> **Data entries**:
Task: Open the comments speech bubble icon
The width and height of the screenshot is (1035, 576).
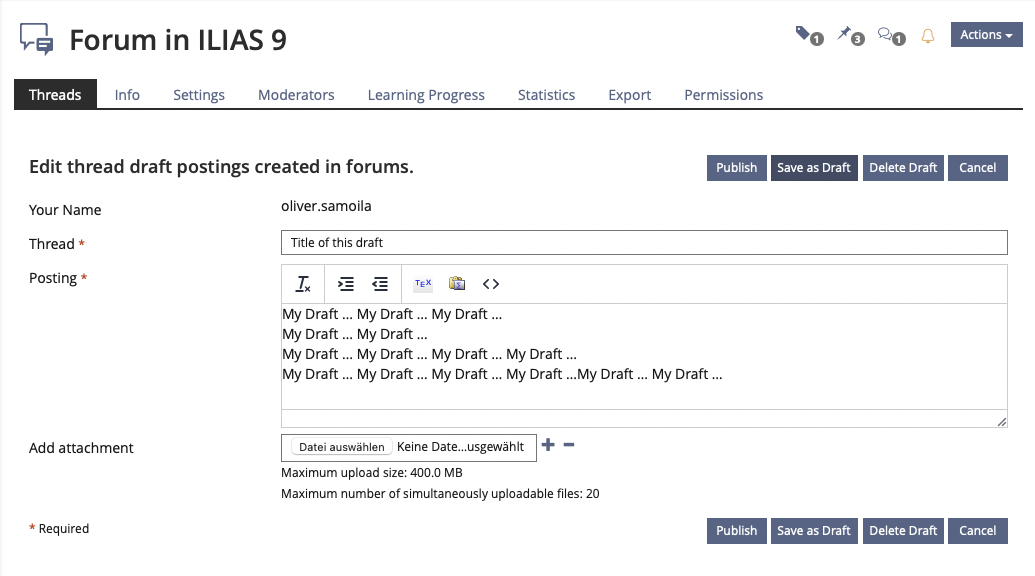Action: (x=889, y=35)
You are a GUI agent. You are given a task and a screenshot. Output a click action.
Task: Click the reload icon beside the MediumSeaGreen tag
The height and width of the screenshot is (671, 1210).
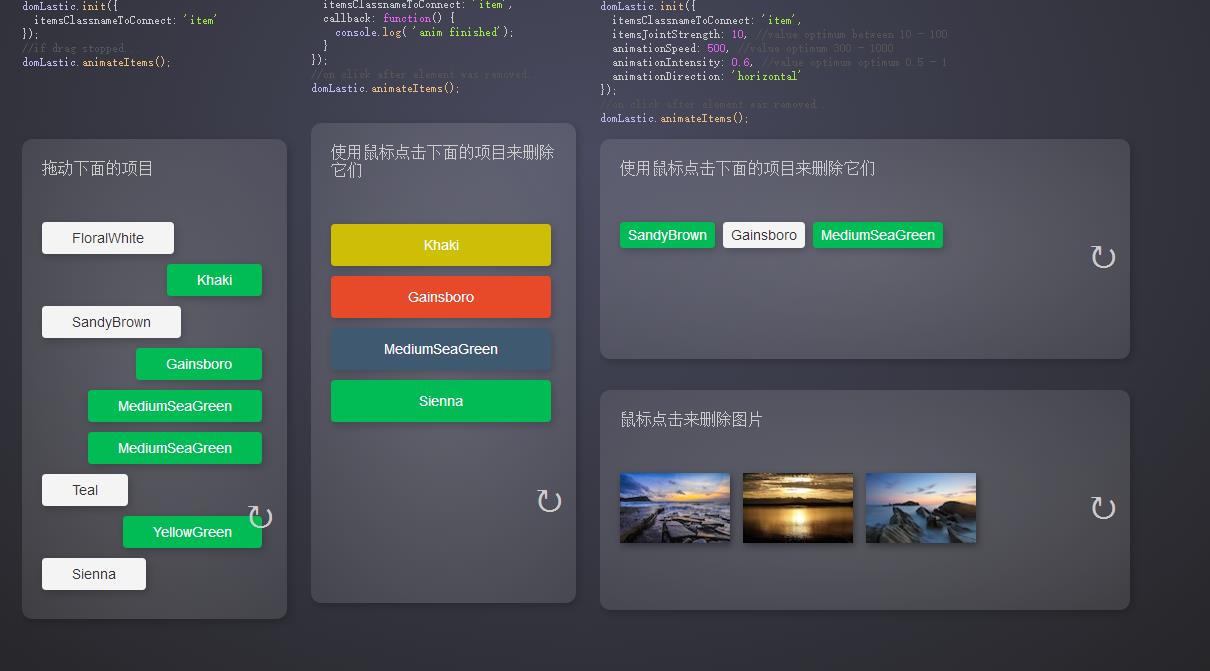click(1103, 257)
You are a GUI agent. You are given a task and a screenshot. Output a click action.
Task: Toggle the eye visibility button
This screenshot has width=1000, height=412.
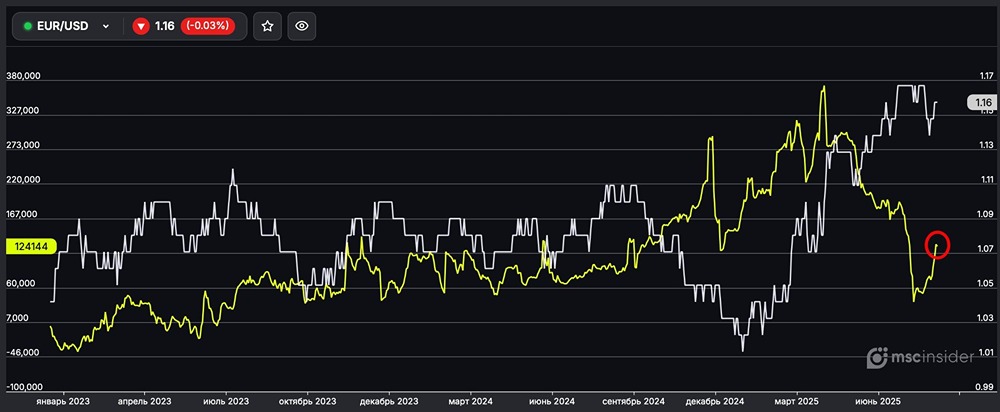point(303,27)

> **Written instruction**:
Pick out every line in the entries above that contains the string "height", and copy each one in full. Case counts.

> **Output**:
The width and height of the screenshot is (1035, 576).
The height and width of the screenshot is (671, 1210).
This screenshot has width=1000, height=412.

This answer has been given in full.